Campagne Content Marketing

Campagne Content Marketing

Fare content marketing è indispensabile in un mercato in cui il pubblico vuole essere attratto e non interrotto: è passato il tempo delle pubblicità ammiccanti o martellanti, ma c’è bisogno di realtà che creino un legame vero, solido e duraturo, tra l’utente e l’azienda.

Il content marketing rappresenta una particolare tipologia di marketing che si basa sull’ideazione e sulla creazione di contenuti editoriali e media che vengono condivisi allo scopo di monetizzare un sito web tramite l’acquisizione di nuovi clienti. Le informazioni possono essere di vario genere: può trattarsi di e-books e di news, ma anche di video, di foto, di articoli, di guide, di infografiche, e così via. Il vantaggio principale offerto dal content marketing è quello di suscitare interesse rispetto a un servizio o a un prodotto specifico, intrattenendo il pubblico e creando curiosità negli utenti finali.

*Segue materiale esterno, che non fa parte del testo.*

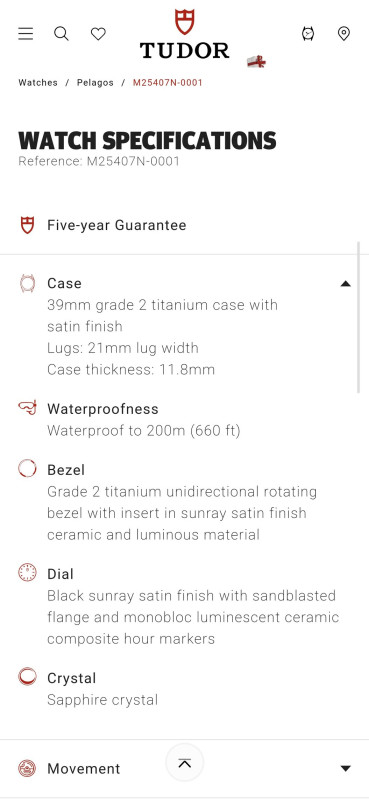Click the specifications panel scrollbar

click(358, 317)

Ovviamente, è fondamentale lo sviluppo di contenuti pertinenti, anche tenendo in considerazione la crescita dell’inbound marketing: non è detto che si tratti di contenuti pubblicitari, per altro, ma possono essere semplicemente news o testi illustrativi. Attraverso il content marketing, si origina e si diffonde un contenuto di qualità, che abbia la capacità di intrattenere e di spiegare, di educare e di informare, se possibile divertendo.

Gli obiettivi sono molteplici: si attirano nuovi visitatori, si genera fatturato, si aumentano i contratti, si fidelizzano i clienti, si massimizzano i contatti qualificati. Il tutto è finalizzato a far sì che i clienti stessi diventino promotori del brand, in modo spontaneo e, proprio per questo motivo, più efficace.

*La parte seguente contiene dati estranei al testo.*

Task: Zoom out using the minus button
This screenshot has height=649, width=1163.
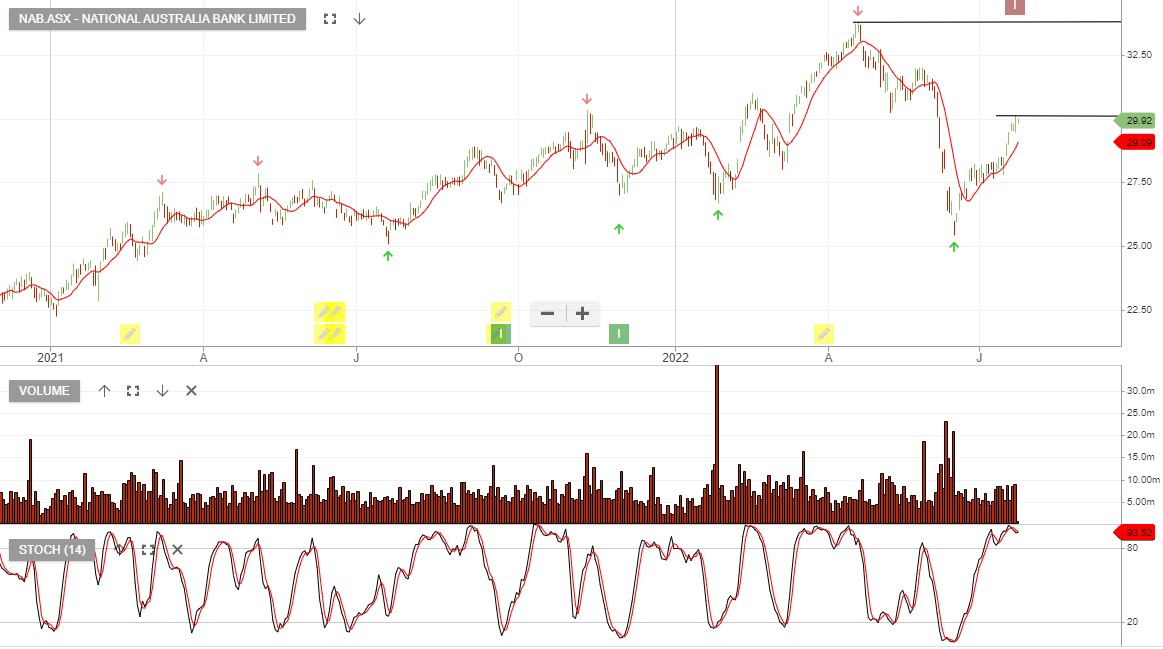Action: tap(547, 313)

Chiaramente, per organizzare una campagna di content marketing che sia in grado di raggiungere risultati importanti occorre definire in maniera preliminare sia gli obiettivi che il target: un conto è far conoscere un servizio, e un conto è consolidarlo, per esempio. In questo contesto, diventano sempre più fondamentali i social network, tenendo conto che ognuno di essi ha target parzialmente diversi, che si sovrappongono in percentuali differenti: gli utenti di Twitter differiscono da quelli di Instagram, gli utenti di LinkedIn differiscono da quelli di Facebook, gli utenti di Google+ differiscono da quelli di Pinterest. Insomma, c’è bisogno di una social media policy accurata e studiata nei dettagli, dalla quale discenderà poi una social media strategy: si tratta, in sostanza, del modo con cui si vuole sviluppare il content marketing sui social.

L’ambiente social deve essere monitorato e ascoltato, in modo tale da stabilire i migliori contenuti da condividere: delle foto o dei topic sui forum, ma anche degli articoli di blog, dei video… l’unico limite è l’immaginazione. Le opzioni a disposizione sono molteplici, e nessun dettaglio può essere sottovalutato: nemmeno, per esempio, l’ora del giorno in cui un post viene pubblicato e condiviso.

Fare content marketing è indispensabile in un mercato in cui il pubblico vuole essere attratto e non interrotto: è passato il tempo delle pubblicità ammiccanti o martellanti, ma c’è bisogno di realtà che creino un legame vero, solido e duraturo, tra l’utente e l’azienda.

Serve, in sostanza, un’esperienza a 360 gradi.